** DESCRIPTION OF THE TASK **
Your answer must be an exact copy of the listing below.

** RECORDS SUPPLIED **
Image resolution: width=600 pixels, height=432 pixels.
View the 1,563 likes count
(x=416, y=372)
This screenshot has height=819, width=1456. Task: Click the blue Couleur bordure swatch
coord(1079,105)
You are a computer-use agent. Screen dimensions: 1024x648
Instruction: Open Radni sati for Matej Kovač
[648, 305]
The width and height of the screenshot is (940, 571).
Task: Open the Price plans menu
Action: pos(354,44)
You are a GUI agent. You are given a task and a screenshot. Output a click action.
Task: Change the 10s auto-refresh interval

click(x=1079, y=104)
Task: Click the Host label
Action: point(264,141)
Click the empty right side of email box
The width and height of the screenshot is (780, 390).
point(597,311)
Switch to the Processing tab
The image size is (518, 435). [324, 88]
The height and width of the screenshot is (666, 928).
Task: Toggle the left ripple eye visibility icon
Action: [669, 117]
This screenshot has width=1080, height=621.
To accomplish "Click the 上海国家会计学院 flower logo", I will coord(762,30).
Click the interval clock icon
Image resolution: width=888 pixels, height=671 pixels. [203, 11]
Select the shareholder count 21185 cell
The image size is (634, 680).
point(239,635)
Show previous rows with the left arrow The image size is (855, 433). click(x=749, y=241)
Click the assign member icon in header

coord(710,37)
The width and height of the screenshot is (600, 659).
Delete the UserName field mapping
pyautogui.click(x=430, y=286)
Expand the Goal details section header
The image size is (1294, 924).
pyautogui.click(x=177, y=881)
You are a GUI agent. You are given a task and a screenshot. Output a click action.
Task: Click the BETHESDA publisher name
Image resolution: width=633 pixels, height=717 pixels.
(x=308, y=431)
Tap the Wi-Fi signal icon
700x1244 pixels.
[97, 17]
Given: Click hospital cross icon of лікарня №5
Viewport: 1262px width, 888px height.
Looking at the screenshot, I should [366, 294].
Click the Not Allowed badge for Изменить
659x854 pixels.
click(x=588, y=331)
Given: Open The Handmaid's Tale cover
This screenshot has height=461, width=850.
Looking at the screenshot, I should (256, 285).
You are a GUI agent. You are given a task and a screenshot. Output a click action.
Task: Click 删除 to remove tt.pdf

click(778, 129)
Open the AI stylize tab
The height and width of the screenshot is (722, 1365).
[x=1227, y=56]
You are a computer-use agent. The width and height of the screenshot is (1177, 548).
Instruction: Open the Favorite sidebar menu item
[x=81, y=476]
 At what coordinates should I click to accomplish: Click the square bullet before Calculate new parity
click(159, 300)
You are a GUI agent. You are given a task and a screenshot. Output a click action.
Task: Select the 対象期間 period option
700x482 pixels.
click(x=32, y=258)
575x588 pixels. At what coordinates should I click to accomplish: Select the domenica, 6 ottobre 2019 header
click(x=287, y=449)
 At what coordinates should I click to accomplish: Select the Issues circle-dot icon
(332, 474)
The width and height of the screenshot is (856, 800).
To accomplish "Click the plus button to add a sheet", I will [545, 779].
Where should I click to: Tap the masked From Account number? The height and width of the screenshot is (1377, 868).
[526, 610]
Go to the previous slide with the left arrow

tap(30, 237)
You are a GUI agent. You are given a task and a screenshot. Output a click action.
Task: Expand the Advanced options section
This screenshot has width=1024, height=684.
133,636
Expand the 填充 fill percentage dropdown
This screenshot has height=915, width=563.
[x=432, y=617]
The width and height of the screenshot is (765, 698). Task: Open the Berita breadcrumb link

** RESPONSE **
Image resolution: width=600 pixels, height=432 pixels.
View the 1,563 likes count
(x=416, y=372)
This screenshot has height=819, width=1456. Task: Click the blue Couleur bordure swatch
coord(1079,105)
You are a computer-use agent. Screen dimensions: 1024x648
Instruction: Open Radni sati for Matej Kovač
[648, 305]
The width and height of the screenshot is (940, 571).
Task: Open the Price plans menu
Action: pos(354,44)
You are a GUI agent. You are given a task and a screenshot. Output a click action.
Task: Change the 10s auto-refresh interval

click(x=1079, y=104)
Task: Click the Host label
Action: point(264,141)
Click the empty right side of email box
The width and height of the screenshot is (780, 390).
point(597,311)
Switch to the Processing tab
The image size is (518, 435). [324, 88]
The height and width of the screenshot is (666, 928).
Task: Toggle the left ripple eye visibility icon
Action: [669, 117]
This screenshot has width=1080, height=621.
To accomplish "Click the 上海国家会计学院 flower logo", I will coord(762,30).
Click the interval clock icon
Image resolution: width=888 pixels, height=671 pixels. [203, 11]
Select the shareholder count 21185 cell
The image size is (634, 680).
point(239,635)
Show previous rows with the left arrow The image size is (855, 433). click(x=749, y=241)
Click the assign member icon in header

coord(710,37)
The width and height of the screenshot is (600, 659).
Delete the UserName field mapping
pyautogui.click(x=430, y=286)
Expand the Goal details section header
The image size is (1294, 924).
pyautogui.click(x=177, y=881)
You are a GUI agent. You are given a task and a screenshot. Output a click action.
Task: Click the BETHESDA publisher name
Image resolution: width=633 pixels, height=717 pixels.
(x=308, y=431)
Tap the Wi-Fi signal icon
700x1244 pixels.
[97, 17]
Given: Click hospital cross icon of лікарня №5
Viewport: 1262px width, 888px height.
Looking at the screenshot, I should [366, 294].
Click the Not Allowed badge for Изменить
659x854 pixels.
click(x=588, y=331)
Given: Open The Handmaid's Tale cover
This screenshot has height=461, width=850.
Looking at the screenshot, I should (256, 285).
You are a GUI agent. You are given a task and a screenshot. Output a click action.
Task: Click 删除 to remove tt.pdf

click(778, 129)
Open the AI stylize tab
The height and width of the screenshot is (722, 1365).
[x=1227, y=56]
You are a computer-use agent. The width and height of the screenshot is (1177, 548).
Instruction: Open the Favorite sidebar menu item
[x=81, y=476]
 At what coordinates should I click to accomplish: Click the square bullet before Calculate new parity
click(159, 300)
You are a GUI agent. You are given a task and a screenshot. Output a click action.
Task: Select the 対象期間 period option
700x482 pixels.
click(x=32, y=258)
575x588 pixels. At what coordinates should I click to accomplish: Select the domenica, 6 ottobre 2019 header
click(x=287, y=449)
 At what coordinates should I click to accomplish: Select the Issues circle-dot icon
(332, 474)
The width and height of the screenshot is (856, 800).
To accomplish "Click the plus button to add a sheet", I will [545, 779].
Where should I click to: Tap the masked From Account number? The height and width of the screenshot is (1377, 868).
[526, 610]
Go to the previous slide with the left arrow

tap(30, 237)
You are a GUI agent. You are given a task and a screenshot. Output a click action.
Task: Expand the Advanced options section
This screenshot has width=1024, height=684.
133,636
Expand the 填充 fill percentage dropdown
This screenshot has height=915, width=563.
[x=432, y=617]
The width and height of the screenshot is (765, 698). Task: Open the Berita breadcrumb link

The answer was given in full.